I have both red and green link belts.  They seem to be made of the same or similar material.  I use the automotive serpentine for my 10L.  I glued mine and it has been in place since I rebuilt the lathe.  That is 3 or 4 years.  All done with super glue, I still can't believe it.


----------



## Splat (Mar 2, 2013)

fastback said:


> I have both red and green link belts.  They seem to be made of the same or similar material.  I use the automotive serpentine for my 10L.  I glued mine and it has been in place since I rebuilt the lathe.  That is 3 or 4 years.  All done with super glue, I still can't believe it.



Super glue, really?! Wow, I'm surprised it's holding for you....I just wouldn't have thought it would hold up buit I'm glad it is.


----------



## GaryK (Mar 2, 2013)

shawn said:


> I had a link belt on my SB lathe and it was always slipping, I finally went to a serpentine belt that I stitched together with dental floss and it is 100% better.

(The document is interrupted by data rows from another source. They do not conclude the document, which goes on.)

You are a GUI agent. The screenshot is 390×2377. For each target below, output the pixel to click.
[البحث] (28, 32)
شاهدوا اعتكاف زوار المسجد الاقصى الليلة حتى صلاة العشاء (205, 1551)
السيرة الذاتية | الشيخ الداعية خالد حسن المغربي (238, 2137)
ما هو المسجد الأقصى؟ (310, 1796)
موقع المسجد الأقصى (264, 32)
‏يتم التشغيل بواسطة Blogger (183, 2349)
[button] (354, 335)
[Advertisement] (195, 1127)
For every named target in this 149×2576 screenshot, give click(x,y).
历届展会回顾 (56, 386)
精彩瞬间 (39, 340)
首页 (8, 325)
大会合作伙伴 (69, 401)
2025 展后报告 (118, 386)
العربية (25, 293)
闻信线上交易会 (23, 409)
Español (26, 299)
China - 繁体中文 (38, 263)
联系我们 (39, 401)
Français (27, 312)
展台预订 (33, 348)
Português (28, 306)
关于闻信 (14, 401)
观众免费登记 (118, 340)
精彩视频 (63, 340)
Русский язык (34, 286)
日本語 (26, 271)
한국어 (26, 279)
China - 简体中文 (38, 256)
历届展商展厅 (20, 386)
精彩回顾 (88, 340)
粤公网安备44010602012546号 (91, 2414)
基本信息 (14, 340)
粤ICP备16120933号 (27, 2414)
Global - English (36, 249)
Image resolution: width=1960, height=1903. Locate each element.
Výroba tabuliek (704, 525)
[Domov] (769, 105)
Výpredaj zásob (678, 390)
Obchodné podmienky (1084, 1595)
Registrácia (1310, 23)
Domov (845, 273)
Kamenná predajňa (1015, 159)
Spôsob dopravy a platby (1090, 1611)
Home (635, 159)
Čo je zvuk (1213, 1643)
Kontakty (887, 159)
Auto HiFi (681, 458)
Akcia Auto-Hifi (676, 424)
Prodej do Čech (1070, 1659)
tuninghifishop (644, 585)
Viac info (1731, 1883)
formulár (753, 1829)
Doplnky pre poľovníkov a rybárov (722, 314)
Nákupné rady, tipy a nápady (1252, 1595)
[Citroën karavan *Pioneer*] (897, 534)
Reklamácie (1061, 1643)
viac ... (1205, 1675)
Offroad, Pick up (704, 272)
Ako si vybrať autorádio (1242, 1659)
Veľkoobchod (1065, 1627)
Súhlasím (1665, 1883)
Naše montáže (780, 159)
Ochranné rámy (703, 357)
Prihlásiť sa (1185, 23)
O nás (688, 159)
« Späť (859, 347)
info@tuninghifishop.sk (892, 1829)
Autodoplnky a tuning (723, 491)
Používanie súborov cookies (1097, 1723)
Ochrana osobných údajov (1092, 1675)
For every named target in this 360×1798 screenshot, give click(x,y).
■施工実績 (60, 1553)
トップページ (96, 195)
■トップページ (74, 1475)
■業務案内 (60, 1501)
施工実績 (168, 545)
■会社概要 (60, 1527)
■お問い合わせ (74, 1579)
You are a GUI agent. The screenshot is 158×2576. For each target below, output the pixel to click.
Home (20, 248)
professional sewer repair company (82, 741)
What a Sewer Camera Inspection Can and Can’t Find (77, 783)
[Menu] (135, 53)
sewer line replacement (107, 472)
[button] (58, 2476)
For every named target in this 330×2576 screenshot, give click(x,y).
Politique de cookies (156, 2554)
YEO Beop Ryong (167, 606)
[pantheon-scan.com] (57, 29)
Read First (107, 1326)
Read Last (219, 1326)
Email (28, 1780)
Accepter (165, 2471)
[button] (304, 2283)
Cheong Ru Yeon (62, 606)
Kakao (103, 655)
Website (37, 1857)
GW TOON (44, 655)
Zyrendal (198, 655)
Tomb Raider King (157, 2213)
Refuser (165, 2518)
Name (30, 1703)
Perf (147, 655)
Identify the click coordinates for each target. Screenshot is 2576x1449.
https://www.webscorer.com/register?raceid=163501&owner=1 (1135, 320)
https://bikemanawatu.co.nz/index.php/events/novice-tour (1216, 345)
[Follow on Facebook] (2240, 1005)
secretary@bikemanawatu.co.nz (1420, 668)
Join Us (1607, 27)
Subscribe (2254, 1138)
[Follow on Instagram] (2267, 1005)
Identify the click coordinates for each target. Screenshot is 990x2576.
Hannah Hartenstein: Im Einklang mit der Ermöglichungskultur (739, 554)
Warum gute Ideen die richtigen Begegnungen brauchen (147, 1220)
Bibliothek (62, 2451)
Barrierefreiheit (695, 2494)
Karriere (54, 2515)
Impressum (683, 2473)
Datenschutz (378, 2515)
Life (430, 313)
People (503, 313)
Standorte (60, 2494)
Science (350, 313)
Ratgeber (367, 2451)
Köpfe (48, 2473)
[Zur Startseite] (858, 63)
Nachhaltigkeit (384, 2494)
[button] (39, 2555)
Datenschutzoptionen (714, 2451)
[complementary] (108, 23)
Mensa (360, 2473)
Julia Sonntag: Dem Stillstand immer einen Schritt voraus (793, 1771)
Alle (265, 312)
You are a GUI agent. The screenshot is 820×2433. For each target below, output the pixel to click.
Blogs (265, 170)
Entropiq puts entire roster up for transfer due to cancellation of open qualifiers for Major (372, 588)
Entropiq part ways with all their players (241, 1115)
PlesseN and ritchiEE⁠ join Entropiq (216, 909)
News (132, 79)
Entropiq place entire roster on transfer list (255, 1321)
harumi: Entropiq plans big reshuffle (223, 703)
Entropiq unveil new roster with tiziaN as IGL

Its quieter and doesn't slip at all. I have 7-8 hours on the dental floss stitching and it shows absolutely no sign of giving up the ghost.
> 
> Shawn



Kevlar thread is great for stitching belts together.. If it will stop a bullet it should hold your belt together.

Gary


----------



## ScrapMetal (Mar 2, 2013)

I mulled over going with a lot of different options for a new belt but finally decided to stay with something "traditional".  I went with a "laced" belt from *AL BINO MACHINING &** CUSTOM FLATBELTS*  although I did opt for the 3-ply black poly nitrile instead of leather.  The "laced" refers to the metal loops on the ends of the belt that is joined by a pin, kind of like a hinge.

I'm very impressed with the belt.  It has plenty of "grip" and feels like it could last forever.

JMHO

-Ron


----------



## bedwards (Mar 2, 2013)

I have two link belts from H/F on my Sheldon and they have done well. They are quiet and don't slip and they are American made. I bought them originally so I wouldn't have to remove the spindle to change them. I want to get a set for my Model O Mill but it takes wider belts and I haven't found them yet.




bedwards


----------



## Halteclere (Mar 11, 2013)

The green link belts and the red link belts come from different manufactures, Fenner Drives makes a "PowerTwist" series of links that primarily come in red, but the website also shows black belts. BDH Inc. standard link belts are green. Both companies offer link belts in a range widths, and have other belt solutions. From what I've read in woodworking forums, link belts reduce vibrations over the long term compared to standard "V" belts because link belts won't develop a memory of being bent around a pulley if the machine spends a lot of time sitting. 

I purchased a size "A" link belt (1/2" wide) and a size "B" link belt (5/8" wide) directly from BDH. It was cheaper to buy the 1/2" belt directly from the manufacture than what I could get through HF or any woodworking supply stores, and no suppliers had any 5/8" belts. Making a small order from the company was a breeze.

I put the 1/2" belt on my jointer, and at the same time did some realignment of the pulleys. It noticeably reduced machine vibration, but I can't say how much was due to the belt, and how much was due to better pulley alignment. So thumb-up here.

I put the 5/8" belt on my 24", 5hp bandsaw but had slippage trouble with some large resawing (15" cut). After replacing the link belt with a "V" belt I no longer had slippage issues. Looking at the link belt I could tell that the belt did not fully fall  into the pulley V and only half of the link sides were in contact with  the pulley rim. I haven't figured out if this slipping is an inherent problem with the link-belts, if the machine has an issue with how the belts are tightened such that I was not able to get the link belt sufficiently tight (I wasn't happy with the tension that I could get), or if the "V" belt that was on the machine, and which I matched my link belt size to, was an incorrect size that had been installed by the previous owner. 

Ultimately I have no complaints when using a link belt on a machine where I have not heavily loaded down, but did not have good results, for reasons not entirely known, on a machine under heavy load.


----------



## firemech (Mar 11, 2013)

I still use the leather belt with stitching (thread not metal clips). Seems to work good on my 9A


----------